▶ _WHAT IS EXPECTED_
Wherever the string "will" shows up in the records below, return that line.

▶ _SUPPLIED DATA_
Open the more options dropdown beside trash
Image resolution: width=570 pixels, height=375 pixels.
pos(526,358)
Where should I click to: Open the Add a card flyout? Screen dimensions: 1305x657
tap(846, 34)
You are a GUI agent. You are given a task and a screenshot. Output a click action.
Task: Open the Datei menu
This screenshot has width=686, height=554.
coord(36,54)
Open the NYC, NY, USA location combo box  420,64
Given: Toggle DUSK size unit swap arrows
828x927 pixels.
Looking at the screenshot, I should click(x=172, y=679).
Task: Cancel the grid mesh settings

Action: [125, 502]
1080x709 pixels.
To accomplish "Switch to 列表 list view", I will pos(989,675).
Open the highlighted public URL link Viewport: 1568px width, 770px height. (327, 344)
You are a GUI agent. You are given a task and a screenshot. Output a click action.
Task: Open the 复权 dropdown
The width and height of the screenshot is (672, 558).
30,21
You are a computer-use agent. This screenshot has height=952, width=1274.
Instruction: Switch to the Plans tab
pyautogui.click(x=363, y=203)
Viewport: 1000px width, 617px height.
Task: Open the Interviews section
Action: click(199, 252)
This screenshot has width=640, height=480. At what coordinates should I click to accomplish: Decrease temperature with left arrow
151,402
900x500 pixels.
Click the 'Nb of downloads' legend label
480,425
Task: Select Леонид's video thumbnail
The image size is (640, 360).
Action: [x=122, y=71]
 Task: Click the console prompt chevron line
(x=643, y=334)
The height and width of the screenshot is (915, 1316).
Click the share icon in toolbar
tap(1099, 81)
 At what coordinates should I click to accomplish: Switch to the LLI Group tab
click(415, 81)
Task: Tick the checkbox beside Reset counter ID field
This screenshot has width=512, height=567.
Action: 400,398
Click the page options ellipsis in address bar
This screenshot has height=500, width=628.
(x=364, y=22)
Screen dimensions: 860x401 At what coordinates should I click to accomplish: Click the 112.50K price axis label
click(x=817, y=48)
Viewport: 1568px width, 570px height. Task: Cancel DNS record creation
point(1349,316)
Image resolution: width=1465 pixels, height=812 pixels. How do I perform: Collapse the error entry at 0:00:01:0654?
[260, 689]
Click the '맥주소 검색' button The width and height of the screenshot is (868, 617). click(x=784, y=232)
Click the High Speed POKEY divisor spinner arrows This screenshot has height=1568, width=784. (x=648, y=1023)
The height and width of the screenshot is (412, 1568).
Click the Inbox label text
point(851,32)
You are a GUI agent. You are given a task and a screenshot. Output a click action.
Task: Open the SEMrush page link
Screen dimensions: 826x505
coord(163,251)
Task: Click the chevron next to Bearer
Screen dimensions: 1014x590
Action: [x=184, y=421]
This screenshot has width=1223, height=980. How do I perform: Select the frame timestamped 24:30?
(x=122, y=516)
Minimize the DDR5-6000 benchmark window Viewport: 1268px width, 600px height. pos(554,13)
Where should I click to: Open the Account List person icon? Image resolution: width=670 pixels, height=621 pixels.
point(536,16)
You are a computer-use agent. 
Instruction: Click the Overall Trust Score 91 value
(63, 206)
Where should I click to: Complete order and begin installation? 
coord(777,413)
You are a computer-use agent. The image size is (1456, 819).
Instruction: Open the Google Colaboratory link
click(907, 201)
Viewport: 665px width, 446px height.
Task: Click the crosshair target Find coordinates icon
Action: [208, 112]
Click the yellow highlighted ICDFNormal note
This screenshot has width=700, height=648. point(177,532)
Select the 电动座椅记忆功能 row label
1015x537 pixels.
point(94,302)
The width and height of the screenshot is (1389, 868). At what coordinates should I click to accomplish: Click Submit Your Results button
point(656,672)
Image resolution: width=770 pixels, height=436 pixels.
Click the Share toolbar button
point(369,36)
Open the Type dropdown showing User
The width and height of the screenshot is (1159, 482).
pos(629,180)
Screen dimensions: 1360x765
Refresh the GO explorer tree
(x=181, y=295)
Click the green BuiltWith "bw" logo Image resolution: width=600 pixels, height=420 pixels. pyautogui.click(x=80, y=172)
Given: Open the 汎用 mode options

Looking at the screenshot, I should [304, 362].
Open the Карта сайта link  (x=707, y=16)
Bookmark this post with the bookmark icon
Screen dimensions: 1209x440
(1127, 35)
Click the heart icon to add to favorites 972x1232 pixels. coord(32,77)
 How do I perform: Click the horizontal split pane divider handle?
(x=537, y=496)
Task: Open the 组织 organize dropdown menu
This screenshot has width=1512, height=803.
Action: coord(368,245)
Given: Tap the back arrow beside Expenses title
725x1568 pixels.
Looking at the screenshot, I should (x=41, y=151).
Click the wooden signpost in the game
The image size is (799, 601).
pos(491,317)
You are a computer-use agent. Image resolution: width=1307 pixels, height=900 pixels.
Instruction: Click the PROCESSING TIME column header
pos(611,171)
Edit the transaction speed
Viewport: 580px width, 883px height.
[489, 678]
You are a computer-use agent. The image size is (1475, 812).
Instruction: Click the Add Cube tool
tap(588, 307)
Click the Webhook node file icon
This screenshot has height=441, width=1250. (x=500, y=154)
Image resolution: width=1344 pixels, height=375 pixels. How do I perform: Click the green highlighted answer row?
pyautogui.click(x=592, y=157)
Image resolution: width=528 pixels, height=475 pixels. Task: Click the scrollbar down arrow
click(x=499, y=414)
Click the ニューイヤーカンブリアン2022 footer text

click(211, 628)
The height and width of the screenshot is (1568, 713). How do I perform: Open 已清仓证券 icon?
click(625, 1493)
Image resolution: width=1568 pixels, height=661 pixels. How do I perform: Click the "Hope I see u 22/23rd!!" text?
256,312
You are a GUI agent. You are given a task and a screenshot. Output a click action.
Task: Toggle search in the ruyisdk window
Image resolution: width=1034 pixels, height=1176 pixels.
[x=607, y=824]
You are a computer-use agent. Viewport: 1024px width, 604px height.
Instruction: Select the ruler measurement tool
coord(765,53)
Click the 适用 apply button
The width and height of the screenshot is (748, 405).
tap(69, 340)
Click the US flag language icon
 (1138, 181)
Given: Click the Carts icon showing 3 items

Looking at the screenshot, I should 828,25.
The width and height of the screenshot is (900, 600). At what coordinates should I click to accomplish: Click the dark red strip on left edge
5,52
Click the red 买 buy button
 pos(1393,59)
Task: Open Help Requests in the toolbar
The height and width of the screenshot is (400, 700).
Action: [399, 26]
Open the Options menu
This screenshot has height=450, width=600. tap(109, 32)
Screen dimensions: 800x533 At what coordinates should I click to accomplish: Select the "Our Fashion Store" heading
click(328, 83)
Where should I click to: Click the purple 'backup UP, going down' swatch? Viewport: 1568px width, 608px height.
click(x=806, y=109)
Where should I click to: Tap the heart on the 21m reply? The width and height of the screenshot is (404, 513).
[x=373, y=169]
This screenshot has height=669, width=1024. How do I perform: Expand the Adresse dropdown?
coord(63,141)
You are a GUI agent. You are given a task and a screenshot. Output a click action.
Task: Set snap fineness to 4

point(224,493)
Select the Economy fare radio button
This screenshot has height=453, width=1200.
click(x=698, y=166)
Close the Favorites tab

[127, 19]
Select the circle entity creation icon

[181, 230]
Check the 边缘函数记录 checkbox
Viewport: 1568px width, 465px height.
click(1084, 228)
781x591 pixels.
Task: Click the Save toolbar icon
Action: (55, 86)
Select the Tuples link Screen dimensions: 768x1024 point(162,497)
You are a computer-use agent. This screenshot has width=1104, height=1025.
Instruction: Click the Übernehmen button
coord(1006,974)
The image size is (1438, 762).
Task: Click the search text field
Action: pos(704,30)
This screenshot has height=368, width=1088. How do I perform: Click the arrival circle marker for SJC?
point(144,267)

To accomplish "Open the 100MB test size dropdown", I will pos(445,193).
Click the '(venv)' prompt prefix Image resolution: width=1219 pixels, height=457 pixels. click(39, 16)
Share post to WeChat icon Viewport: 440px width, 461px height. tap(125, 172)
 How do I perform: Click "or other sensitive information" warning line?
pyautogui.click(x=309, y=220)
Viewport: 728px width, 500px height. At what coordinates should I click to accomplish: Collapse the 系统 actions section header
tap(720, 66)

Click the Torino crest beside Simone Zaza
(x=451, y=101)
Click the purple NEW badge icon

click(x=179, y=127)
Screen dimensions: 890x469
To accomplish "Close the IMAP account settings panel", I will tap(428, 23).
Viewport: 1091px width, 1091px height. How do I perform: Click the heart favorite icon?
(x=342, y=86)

▶ _TASK RESULT_
To accomplish "Switch to 列表 list view", I will pos(989,675).
To accomplish "Open the 100MB test size dropdown", I will pos(445,193).
To accomplish "Close the IMAP account settings panel", I will tap(428, 23).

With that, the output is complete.